Extracted data entries:
__________

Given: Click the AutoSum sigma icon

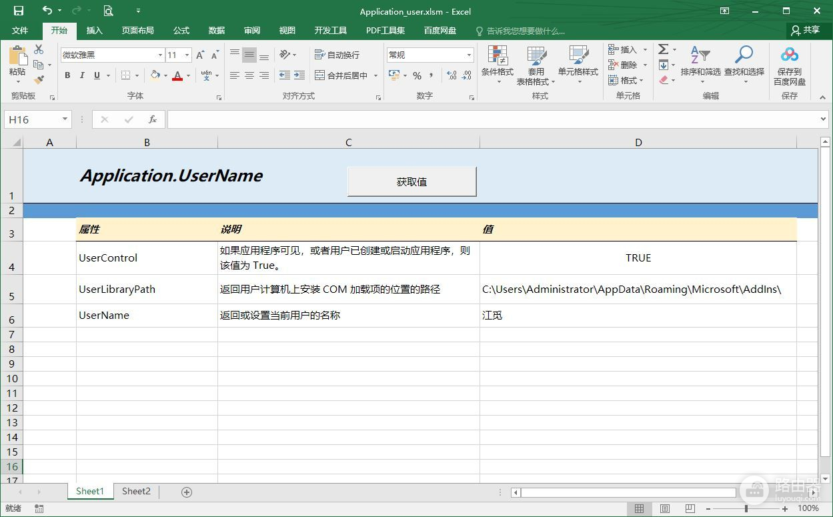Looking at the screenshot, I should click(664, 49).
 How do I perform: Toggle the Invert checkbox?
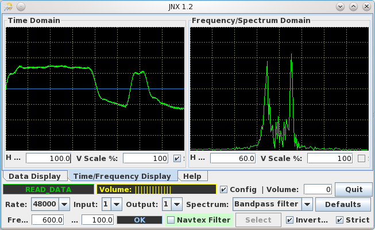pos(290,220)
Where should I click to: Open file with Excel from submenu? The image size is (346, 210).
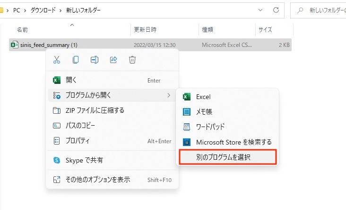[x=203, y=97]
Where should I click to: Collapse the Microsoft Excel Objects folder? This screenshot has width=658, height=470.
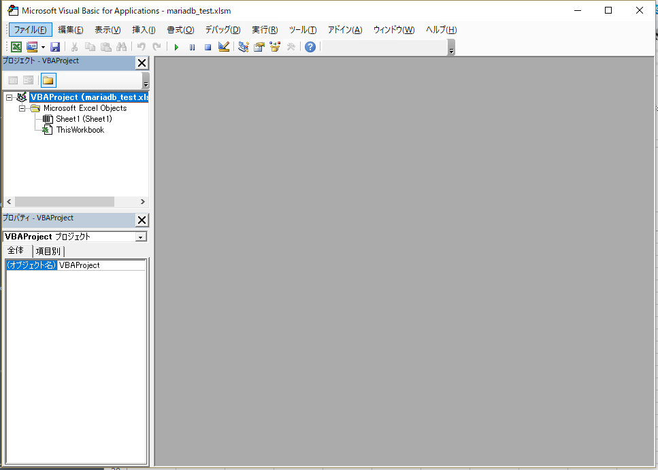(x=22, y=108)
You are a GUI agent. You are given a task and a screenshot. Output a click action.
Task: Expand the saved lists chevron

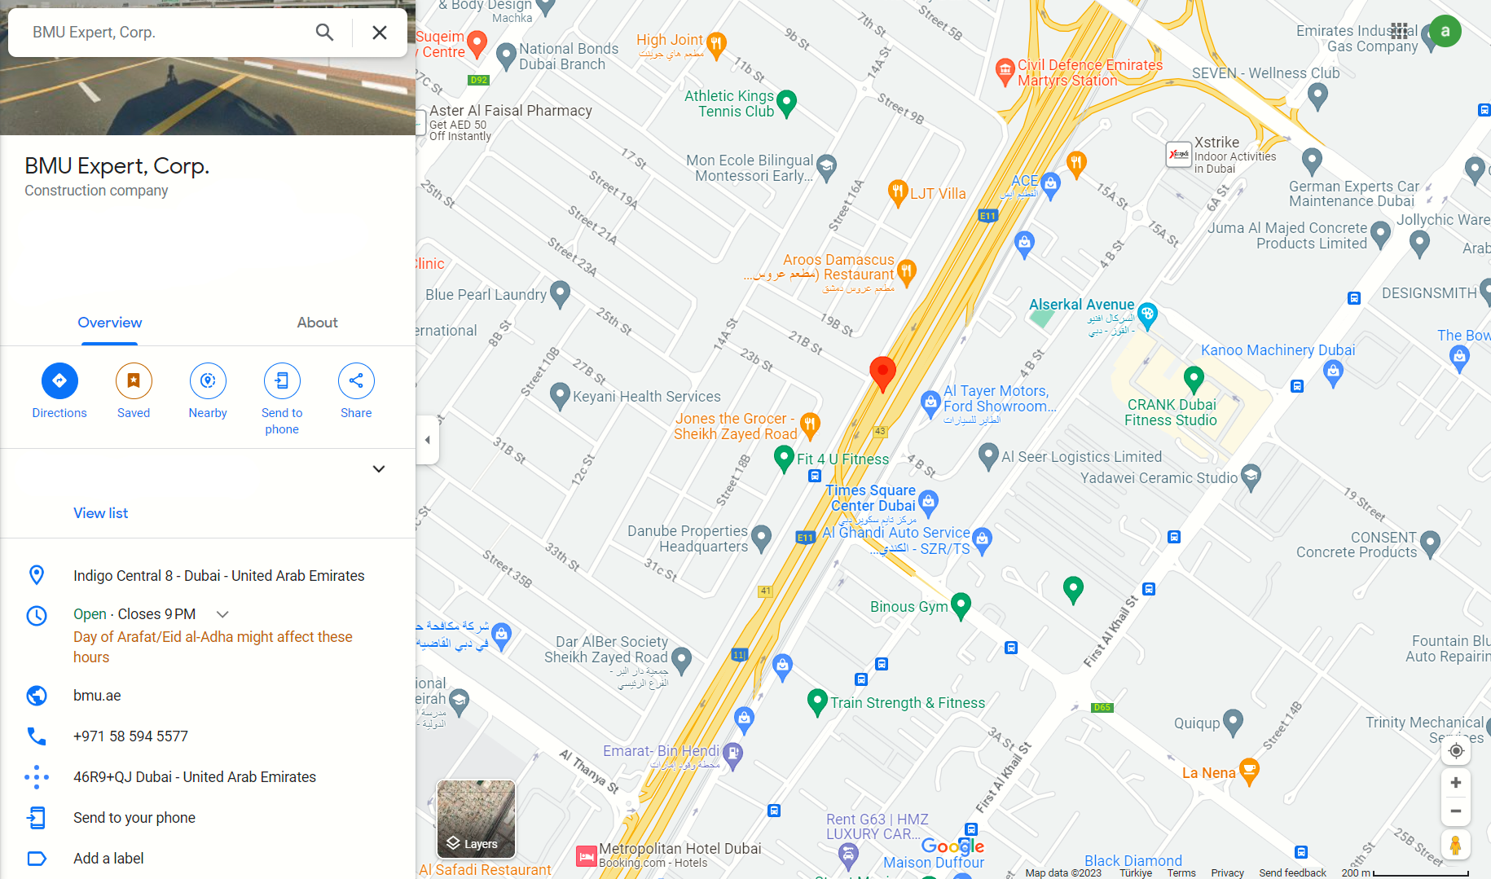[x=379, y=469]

__________

Set the records down again word for word; the pictures stay out.

Given: Click the AutoSum sigma icon

Looking at the screenshot, I should click(664, 49).
 How do I perform: Toggle the Invert checkbox?
pos(290,220)
Where should I click to: Open file with Excel from submenu? The image size is (346, 210).
[x=203, y=97]
Where should I click to: Collapse the Microsoft Excel Objects folder? This screenshot has width=658, height=470.
(x=22, y=108)
You are a GUI agent. You are given a task and a screenshot. Output a click action.
Task: Expand the saved lists chevron

[x=379, y=469]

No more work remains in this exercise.